Mr. Rodriguez raised his eyebrows.
We kept walking. On our right, a wide arched entrance led to the new kitchen. Statistics said that an average restaurant kitchen in the US ran around 1,000 sq. ft., but those restaurants didn’t have to accommodate the dietary needs of over a dozen species. Orro’s new kitchen was a 4,000 sq. ft. monster. Half of it was taken up by the culinary equipment, ovens, ranges, and stainless-steel prep tables, and the other half held another 8 long tables specifically for plating. Each of those tables came equipped with a custom-build storage unit sprouting from the ceiling, which contained dinnerware, sauces, syringes, and a variety of mysterious culinary tools.
Orro’s new assistants flittered between the prep tables, furiously chopping and blending something. Orro was trying to finalize the menu.
“An upgrade.” Tony whistled.
“We had to,” I said.
The two sous chefs ignored us. One was a juvenile Quillonian, who looked like a smaller version of Orro, and the other was an auroch, a five-foot tall, russet-furred being with delicate appendages, a vaguely antelope face, and four horns crowning her head. Like Quillonians, aurochs had a ridiculous number of tastebuds. They had evolved as herbivores and had to distinguish between toxic and non-toxic plants by taste.

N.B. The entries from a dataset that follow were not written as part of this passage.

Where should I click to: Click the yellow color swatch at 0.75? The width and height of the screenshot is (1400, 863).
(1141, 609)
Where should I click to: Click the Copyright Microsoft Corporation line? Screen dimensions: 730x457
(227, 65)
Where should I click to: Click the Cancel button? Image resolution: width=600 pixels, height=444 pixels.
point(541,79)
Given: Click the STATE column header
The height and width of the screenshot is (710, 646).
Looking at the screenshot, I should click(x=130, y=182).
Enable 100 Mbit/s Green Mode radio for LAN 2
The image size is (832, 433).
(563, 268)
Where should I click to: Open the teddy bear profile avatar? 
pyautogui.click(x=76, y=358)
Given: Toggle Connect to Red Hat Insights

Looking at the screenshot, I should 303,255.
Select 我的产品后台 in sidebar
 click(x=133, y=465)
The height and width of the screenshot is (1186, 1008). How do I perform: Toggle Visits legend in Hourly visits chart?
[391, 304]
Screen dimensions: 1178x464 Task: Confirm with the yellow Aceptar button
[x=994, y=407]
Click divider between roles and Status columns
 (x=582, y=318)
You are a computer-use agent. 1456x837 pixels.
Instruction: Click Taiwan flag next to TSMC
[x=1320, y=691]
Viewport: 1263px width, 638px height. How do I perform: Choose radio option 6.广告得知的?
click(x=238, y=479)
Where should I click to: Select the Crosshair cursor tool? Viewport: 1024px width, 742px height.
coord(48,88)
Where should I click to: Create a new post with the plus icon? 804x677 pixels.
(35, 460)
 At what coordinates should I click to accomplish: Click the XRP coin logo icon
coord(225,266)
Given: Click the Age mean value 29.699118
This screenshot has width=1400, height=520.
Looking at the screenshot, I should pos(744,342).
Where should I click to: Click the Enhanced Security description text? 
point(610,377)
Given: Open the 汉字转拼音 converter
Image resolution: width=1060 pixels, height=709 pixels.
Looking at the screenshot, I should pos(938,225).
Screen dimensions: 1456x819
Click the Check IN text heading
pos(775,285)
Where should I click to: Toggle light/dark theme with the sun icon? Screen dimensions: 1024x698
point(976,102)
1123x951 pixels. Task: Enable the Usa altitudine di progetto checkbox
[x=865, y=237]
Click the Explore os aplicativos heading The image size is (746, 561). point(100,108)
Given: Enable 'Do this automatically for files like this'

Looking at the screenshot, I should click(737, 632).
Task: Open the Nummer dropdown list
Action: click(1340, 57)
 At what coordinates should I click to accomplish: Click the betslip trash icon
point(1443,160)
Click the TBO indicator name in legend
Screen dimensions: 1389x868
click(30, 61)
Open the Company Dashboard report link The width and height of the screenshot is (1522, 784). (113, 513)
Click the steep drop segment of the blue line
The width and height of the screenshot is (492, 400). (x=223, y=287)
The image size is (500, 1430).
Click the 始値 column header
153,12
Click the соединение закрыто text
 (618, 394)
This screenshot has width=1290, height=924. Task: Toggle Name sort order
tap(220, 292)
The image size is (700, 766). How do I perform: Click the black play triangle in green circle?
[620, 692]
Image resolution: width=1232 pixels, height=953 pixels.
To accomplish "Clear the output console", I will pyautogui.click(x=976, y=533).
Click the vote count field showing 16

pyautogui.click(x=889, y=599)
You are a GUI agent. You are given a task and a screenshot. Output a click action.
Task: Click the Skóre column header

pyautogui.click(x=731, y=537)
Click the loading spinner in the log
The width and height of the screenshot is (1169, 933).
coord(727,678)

“Where did you get them?” Tony asked.
“Orro went to see his mentor,” Sean said. “Apparently, Chef Adri called for reinforcements from some fancy culinary academy, which promptly fell over itself to participate.”
“I bet,” Mr. Rodriguez said. “That is one hell of a guest list. Any new chef would want that on their resume. I’m surprised they didn’t have a fight.”
“Oh, they did,” Sean said. “Once they realized there were only two open spots, there was a spectacular brawl. Those two are the winners.”